* START Extracted information *

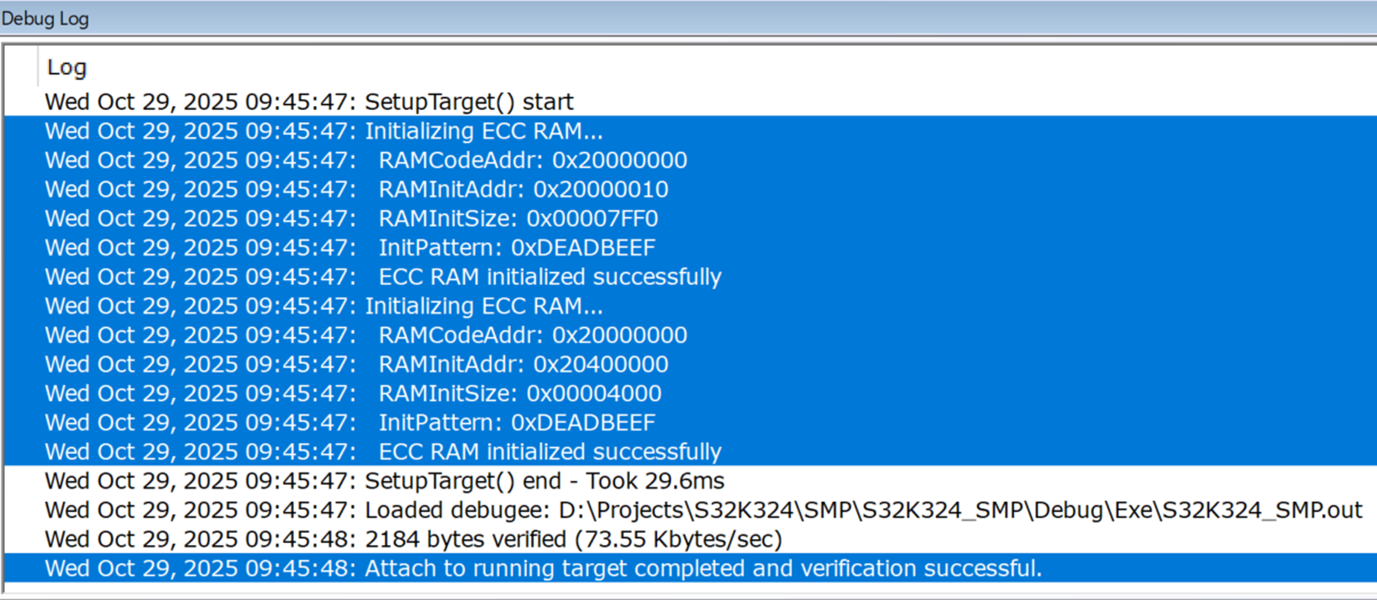
Task: Click the Log column header
Action: pyautogui.click(x=66, y=66)
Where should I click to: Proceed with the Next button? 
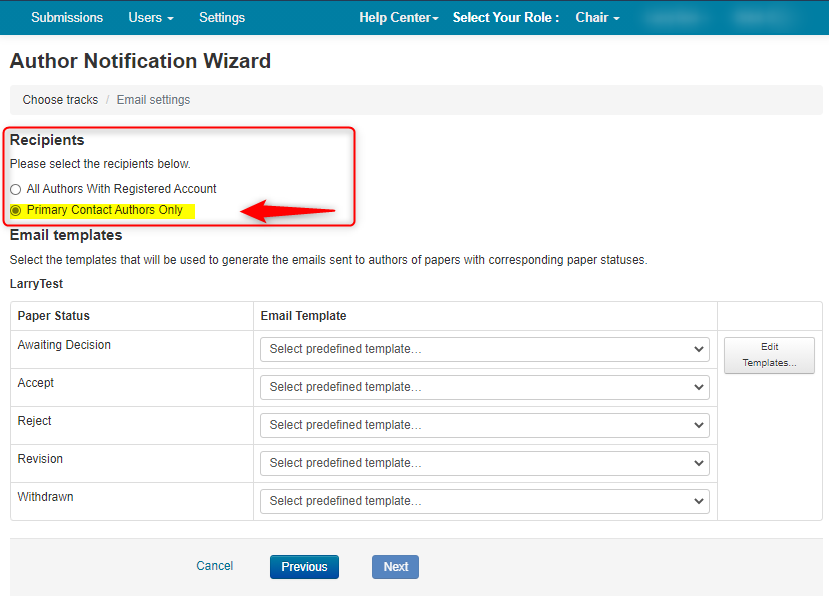395,567
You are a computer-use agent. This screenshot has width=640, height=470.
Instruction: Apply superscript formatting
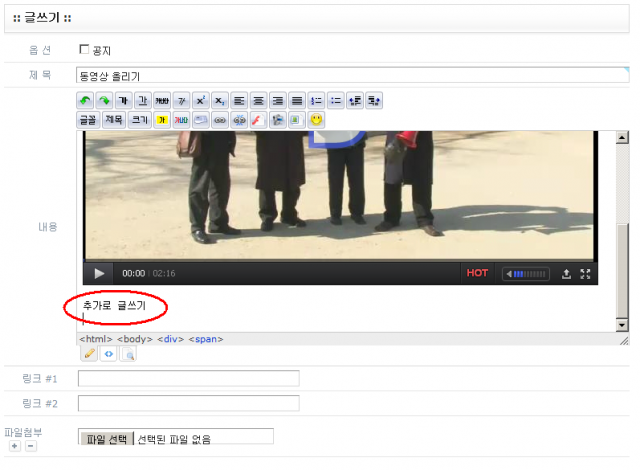[200, 101]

* END Extracted information *

• _Written request_:
Rewrite the listing above, substituting "Command" for "Instruction" and leaving everything else unchanged. Omit the pictures from your answer.

• _Task solution_:
Task: Click the Log column header
Action: pyautogui.click(x=66, y=66)
Where should I click to: Proceed with the Next button? 
395,567
You are a computer-use agent. This screenshot has width=640, height=470.
Command: Apply superscript formatting
[200, 101]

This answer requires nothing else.